We built StreamBase LiveView because firms with event-oriented infrastructure (message buses, FIX messages, social media) came to us because StreamBase is all about processing information in motion, rather than information at rest. Traditional disk-based BI simply was a non-starter for fast-moving environments that require automation, like trading or e-commerce. One client in particular, a major international bank, partnered with us to build and deploy the first version of StreamBase LiveView, and we subsequently commercialized that product and released it as StreamBase LiveView.
How is StreamBase LiveView different than traditional analytics?
First of all, StreamBase LiveView is really comparable to two main architectural elements that you might be familiar with: it’s part data warehouse, and part real-time analytics. The StreamBase LiveView server manages client connections and queries, continuously re-evaluates queries in real-time, and manages input data streams from any of the over 150 connectivity options in the StreamBase catalog. The StreamBase LiveView Desktop provides an end-user query mechanism, notifications, graphing, charting, heat maps and other presentation interfaces so that end users can slice and dice streaming information however they choose.
So StreamBase LiveView is faster. So what?
Real-time analytics isn’t about speed; it’s about a new interaction model. Mobile technology has taught us all about a new style of managing our information: push. Alerts from our calendar, Twitter feeds, and Facebook friends are now natively pushed in modern computing technology like iOS clients, whose iOS5 interface has revolutionized the way we all interact with our data – we expect our devices to tell us when something has changed, rather than having to ask a computer over and over and over again.

=== Dataset content ===
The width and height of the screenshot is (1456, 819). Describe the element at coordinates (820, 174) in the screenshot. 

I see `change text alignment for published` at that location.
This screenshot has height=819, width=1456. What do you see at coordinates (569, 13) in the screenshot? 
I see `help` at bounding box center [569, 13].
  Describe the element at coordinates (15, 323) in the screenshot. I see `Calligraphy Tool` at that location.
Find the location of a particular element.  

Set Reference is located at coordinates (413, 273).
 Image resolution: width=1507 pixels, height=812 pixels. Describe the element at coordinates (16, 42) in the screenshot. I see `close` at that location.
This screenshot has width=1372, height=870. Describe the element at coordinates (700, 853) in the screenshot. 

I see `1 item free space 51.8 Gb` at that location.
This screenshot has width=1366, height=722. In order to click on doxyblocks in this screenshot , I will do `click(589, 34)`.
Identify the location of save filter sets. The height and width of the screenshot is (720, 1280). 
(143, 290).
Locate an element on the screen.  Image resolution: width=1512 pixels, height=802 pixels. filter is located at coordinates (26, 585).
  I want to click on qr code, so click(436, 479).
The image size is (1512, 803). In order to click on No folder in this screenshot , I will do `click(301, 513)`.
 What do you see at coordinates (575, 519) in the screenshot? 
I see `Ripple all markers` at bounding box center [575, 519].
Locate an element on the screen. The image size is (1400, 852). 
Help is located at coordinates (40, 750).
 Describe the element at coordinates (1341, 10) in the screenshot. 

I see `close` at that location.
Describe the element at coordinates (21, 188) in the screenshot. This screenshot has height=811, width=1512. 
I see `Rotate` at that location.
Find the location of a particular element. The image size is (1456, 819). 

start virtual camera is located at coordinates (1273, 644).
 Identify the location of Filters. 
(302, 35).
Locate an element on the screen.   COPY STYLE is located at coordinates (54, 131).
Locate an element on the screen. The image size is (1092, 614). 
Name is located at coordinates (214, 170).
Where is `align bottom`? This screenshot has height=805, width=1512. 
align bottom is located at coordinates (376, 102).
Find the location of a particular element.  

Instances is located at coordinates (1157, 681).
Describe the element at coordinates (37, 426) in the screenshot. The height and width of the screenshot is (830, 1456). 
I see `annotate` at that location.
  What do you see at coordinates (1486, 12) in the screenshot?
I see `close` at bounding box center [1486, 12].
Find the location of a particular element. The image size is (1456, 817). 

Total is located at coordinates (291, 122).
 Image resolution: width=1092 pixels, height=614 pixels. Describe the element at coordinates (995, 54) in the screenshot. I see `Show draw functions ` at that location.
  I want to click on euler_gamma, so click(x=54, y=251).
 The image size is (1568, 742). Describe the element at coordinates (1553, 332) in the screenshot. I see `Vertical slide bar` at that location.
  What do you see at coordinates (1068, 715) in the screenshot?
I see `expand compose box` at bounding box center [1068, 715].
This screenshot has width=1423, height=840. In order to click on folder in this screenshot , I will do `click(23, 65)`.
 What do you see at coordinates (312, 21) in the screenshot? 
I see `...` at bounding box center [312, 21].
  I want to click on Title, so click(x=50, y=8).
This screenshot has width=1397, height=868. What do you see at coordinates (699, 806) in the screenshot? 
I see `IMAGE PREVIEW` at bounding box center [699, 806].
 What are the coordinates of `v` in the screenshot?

=== What is expected ===
Write out the stretch of the StreamBase LiveView passage from "We built StreamBase" through "than traditional analytics?", changing "bank" to "lender". The rows come from a separate source, not from the StreamBase LiveView passage.

=== Answer section ===
We built StreamBase LiveView because firms with event-oriented infrastructure (message buses, FIX messages, social media) came to us because StreamBase is all about processing information in motion, rather than information at rest. Traditional disk-based BI simply was a non-starter for fast-moving environments that require automation, like trading or e-commerce. One client in particular, a major international lender, partnered with us to build and deploy the first version of StreamBase LiveView, and we subsequently commercialized that product and released it as StreamBase LiveView.
How is StreamBase LiveView different than traditional analytics?